Agri sector welcomes ANC reassurance on property rights

A representative for organised agriculture who attended one of two meetings with top-level ANC officials said the engagement was critical in light of the current vacuum in which uncertainty was prevailing.

Agri sector welcomes ANC reassurances on property rights
A file photo taken at Nampo 2018 of Agri SA executive director Omri van Zyl, left, and Senwes Group CEO Francois Strydom, who is also chairperson of South Africa’s agricultural business chamber, Agbiz. They were both part of a delegation of organised agriculture role players who met ANC deputy president David Mabuza and treasurer general Paul Mashatile in Johannesburg recently.
Photo: Sabrina Dean

A representative for organised agriculture who attended one of two meetings with top-level ANC officials said the engagement was critical in light of the current vacuum in which uncertainty was prevailing.

Delegations from Agbiz and Agri SA met President Cyril Ramaphosa in Cape Town, as well as ANC deputy president David Mabuza, treasurer-general Paul Mashatile and other top party officials in a separate meeting in Johannesburg on Tuesday, August 21.

Agbiz chairperson and goup CEO of agribusiness Senwes, Francois Strydom, attended the meeting in Gauteng.

He told Farmer’s Weekly there was a clear and frank message from the ANC delegation that the prevailing uncertainty was not good for the country.

READ ‘Land reform: SA needs to learn from other African examples’

He said one had to place the meetings within the context of the Constitutional review process currently underway.

Strydom explained that even if amendments were recommended, these would then still be subject to a complex, lengthy legal process.

However, while this process was still unfolding, people believed nothing could be done.

“The problem is, if you just sit and wait, the uncertainty continues,” he said.

It was this uncertainty that was sparking reactions among different sectors of society; this ranged from attempts at land grabs on the one hand to a withdrawal from working towards empowerment projects on the other.

This was something he said South Africa’s economy could not afford as it was already in decline.

He mentioned issues such as consumers being under pressure, growing unemployment, rising inequality and other factors that affected not just agriculture and land, but also the rest of the economy.

“All these things are like a poisonous mixture that is brewing.”

He highlighted the commitment by South Africans in general and people in the agriculture sector who were progressive and forward-thinking.

“They are saying, let’s carry on.

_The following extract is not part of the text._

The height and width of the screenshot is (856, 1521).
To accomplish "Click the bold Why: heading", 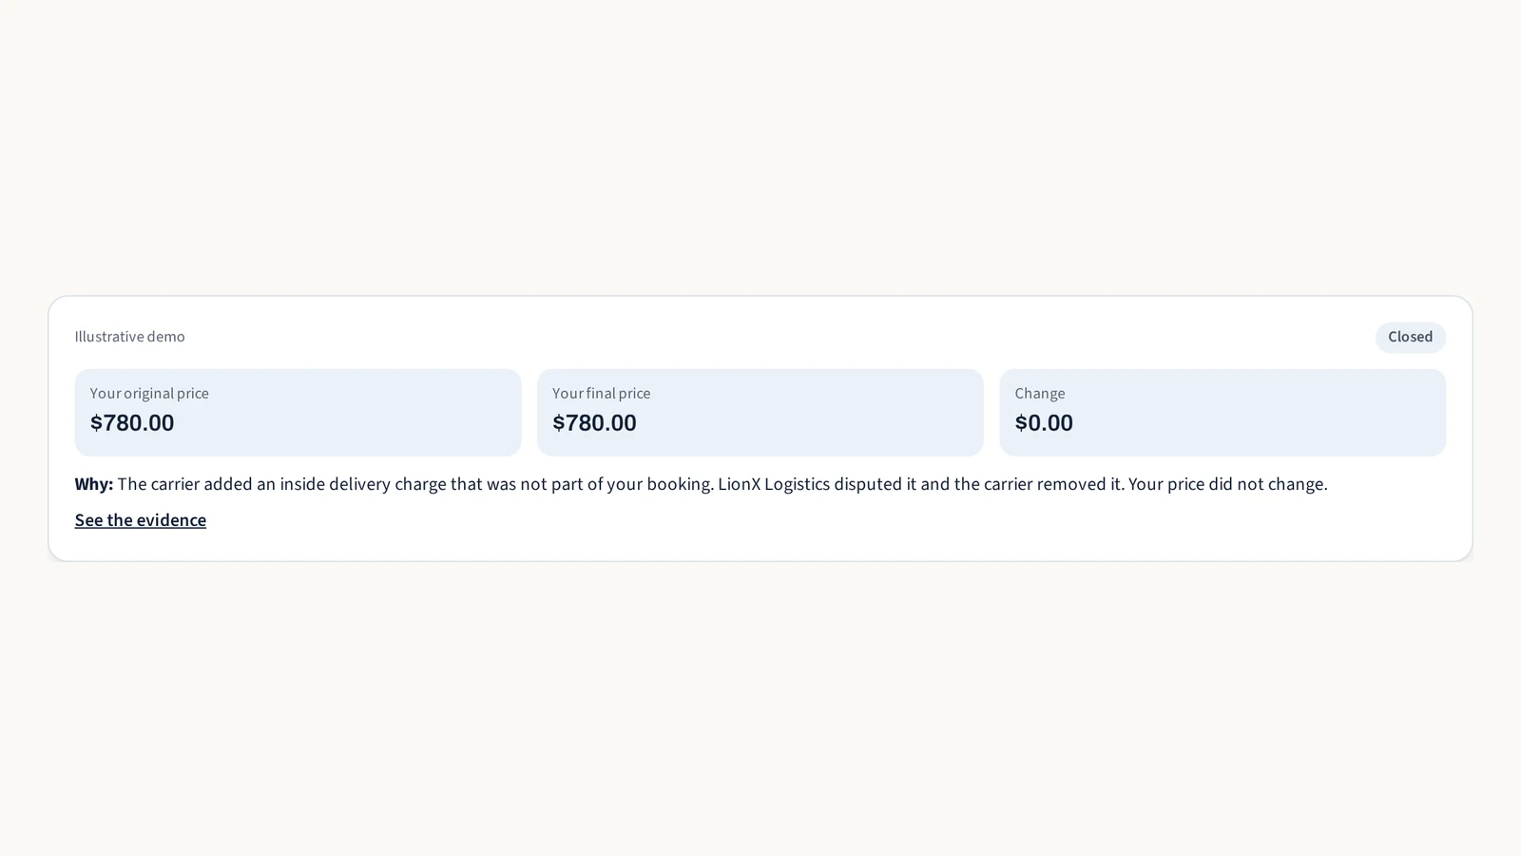I will pos(93,484).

Let us see what we can do in the meantime.”

Strydom said one of the most positive things to take away from the meeting was the message that property rights remained the foundation of the South African economy and would not be tampered with.

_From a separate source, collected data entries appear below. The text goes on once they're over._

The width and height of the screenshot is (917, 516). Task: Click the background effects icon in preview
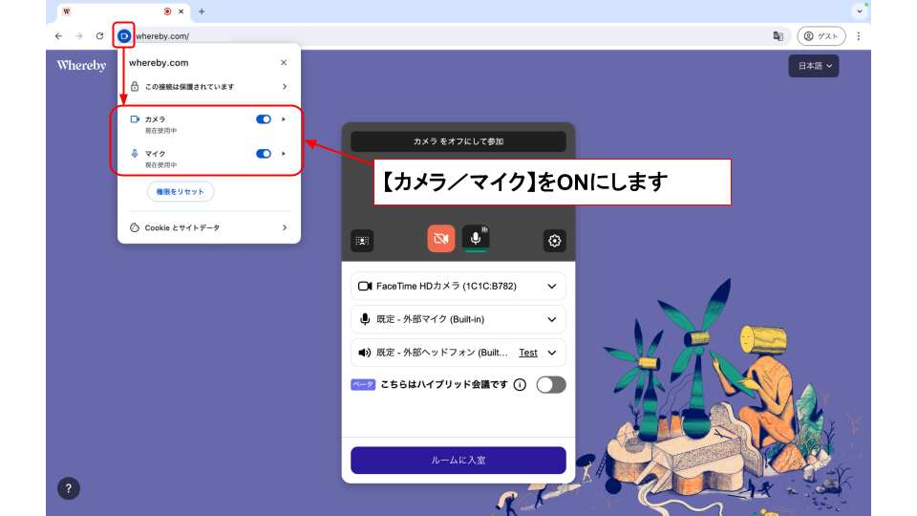(x=362, y=241)
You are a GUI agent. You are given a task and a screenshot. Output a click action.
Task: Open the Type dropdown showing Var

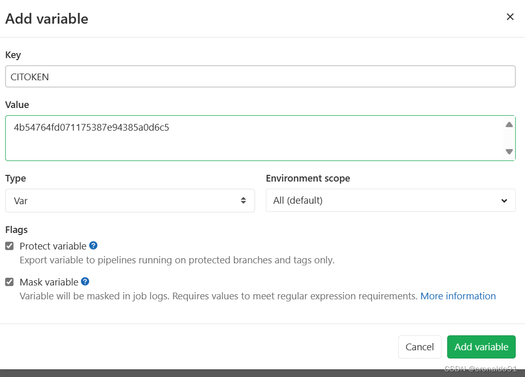coord(130,201)
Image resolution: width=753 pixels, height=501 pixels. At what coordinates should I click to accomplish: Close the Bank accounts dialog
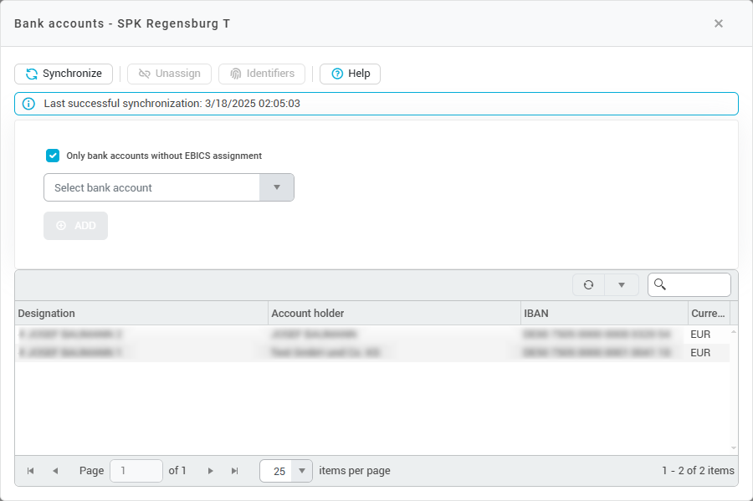coord(719,23)
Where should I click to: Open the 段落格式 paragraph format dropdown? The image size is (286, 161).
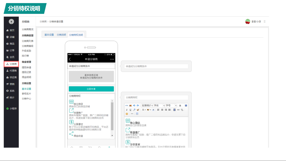(147, 106)
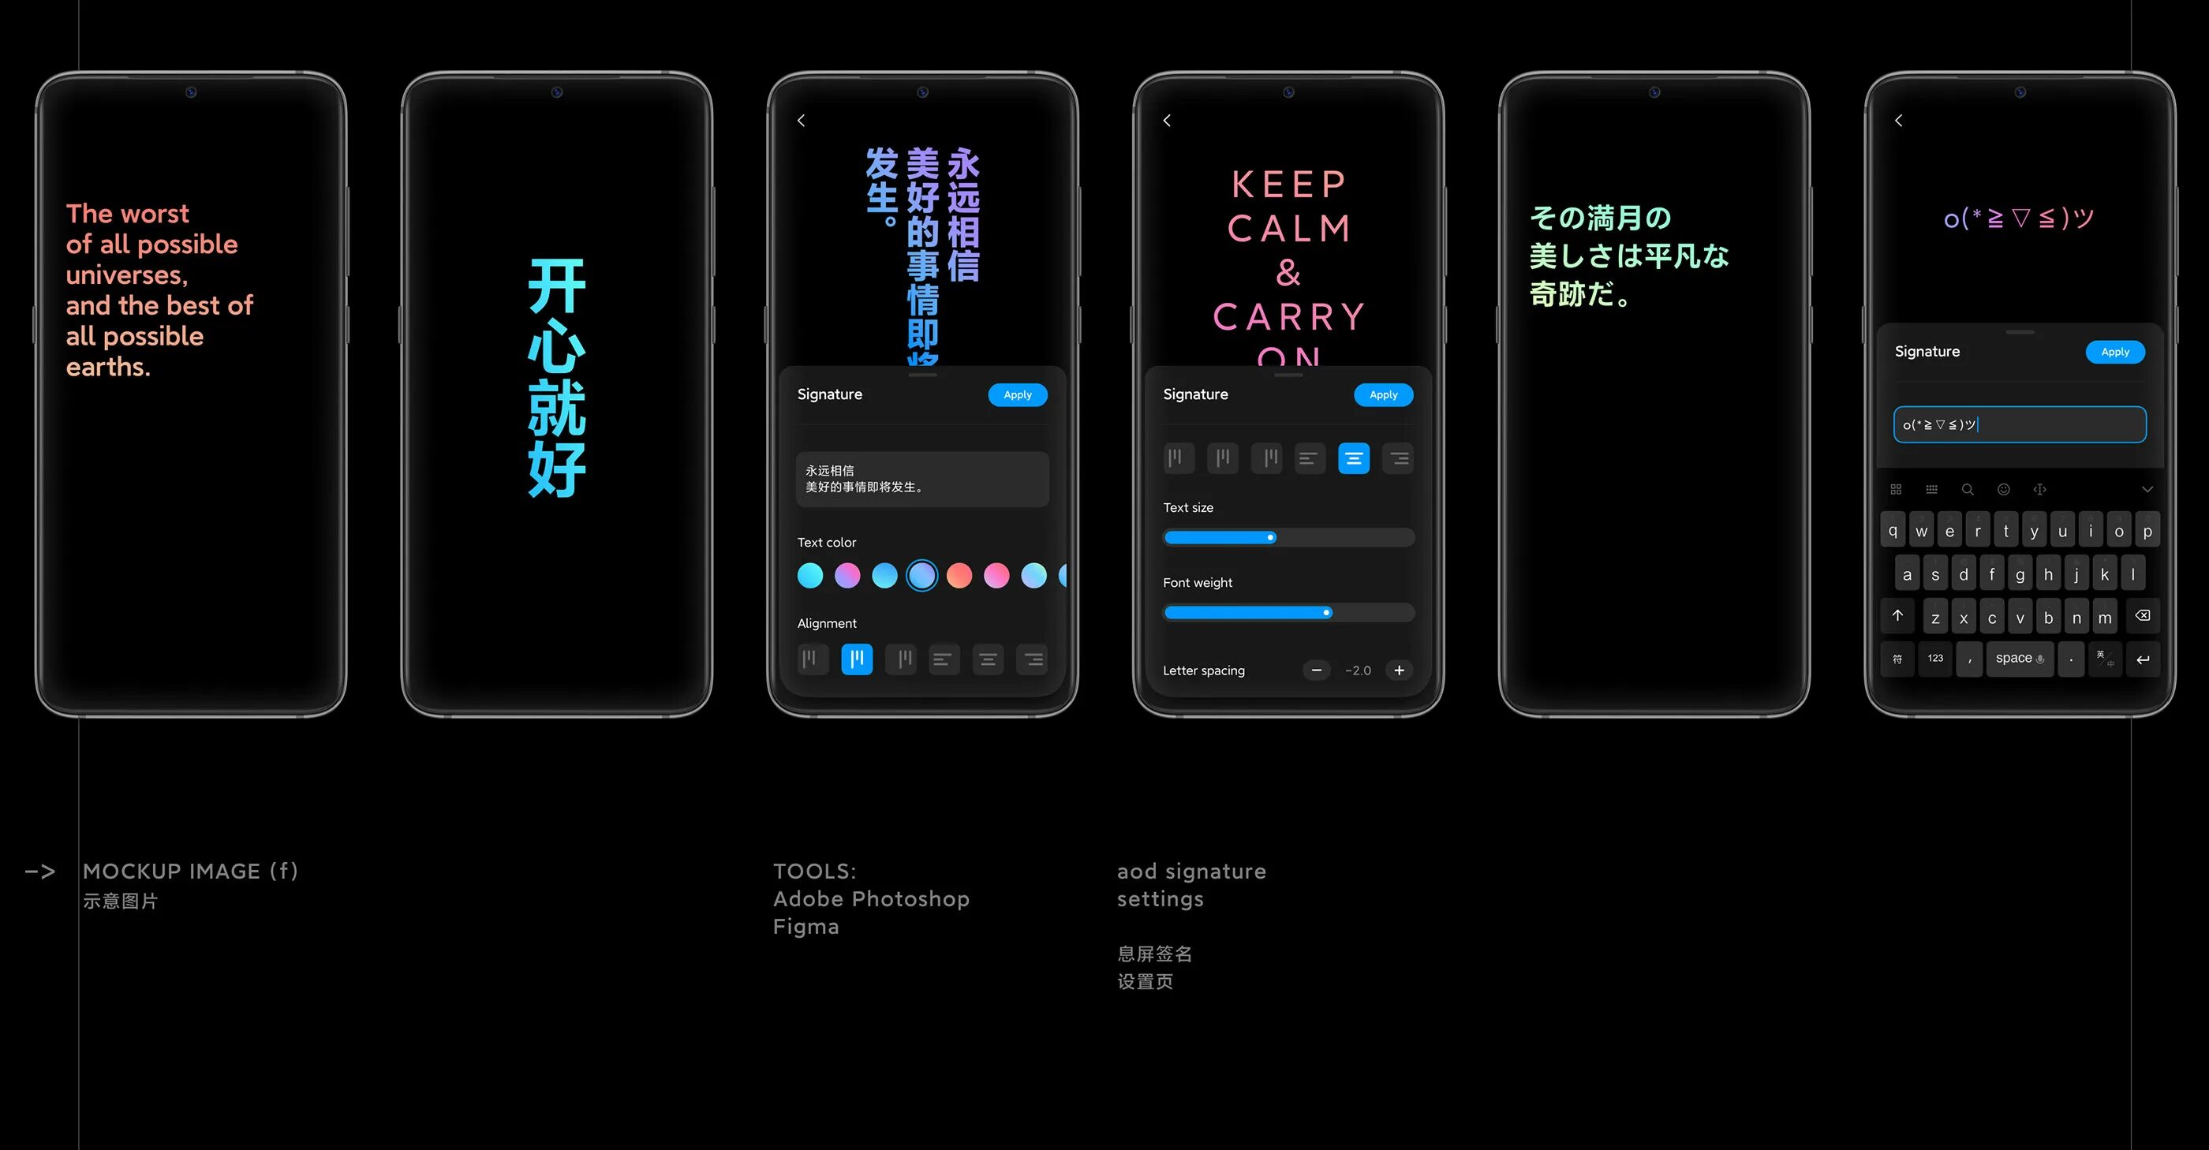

Agri SA said it was “encouraged” by the productive discussion and appreciated specific policy commitments.

These included that no land grabs would be allowed and that protection of productive agricultural land would remain a priority.

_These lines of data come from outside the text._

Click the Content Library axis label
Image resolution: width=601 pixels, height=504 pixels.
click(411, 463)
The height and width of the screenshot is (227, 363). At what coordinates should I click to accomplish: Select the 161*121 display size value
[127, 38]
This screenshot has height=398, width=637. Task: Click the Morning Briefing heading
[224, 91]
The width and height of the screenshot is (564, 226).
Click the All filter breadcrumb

There was also commitment to initiate production on about 4000 farms currently owned by government.

“This historic meeting sets a foundation for a lasting partnership with the aim to sustainably transform and grow agriculture,” said Agri SA executive director Omri van Zyl.

In addition, organised agriculture was also invited to delegate three representatives to participate in the Inter-Ministerial Task Team on Land Reform, which Strydom said would be headed by Mashatile.

A joint statement by Agbiz and Agri SA on the meeting with Ramaphosa, attended by Agbiz CEO Dr John Purchase and Agri SA President Dan Kriek, stated the engagement was intended to introduce a sector-based approach to inclusive growth and employment, specifically for the agro-food value chain.

“The meeting was cordial and constructive, and provides a solid base for further in-depth engagement on the key issues confronting the sector,” said Purchase.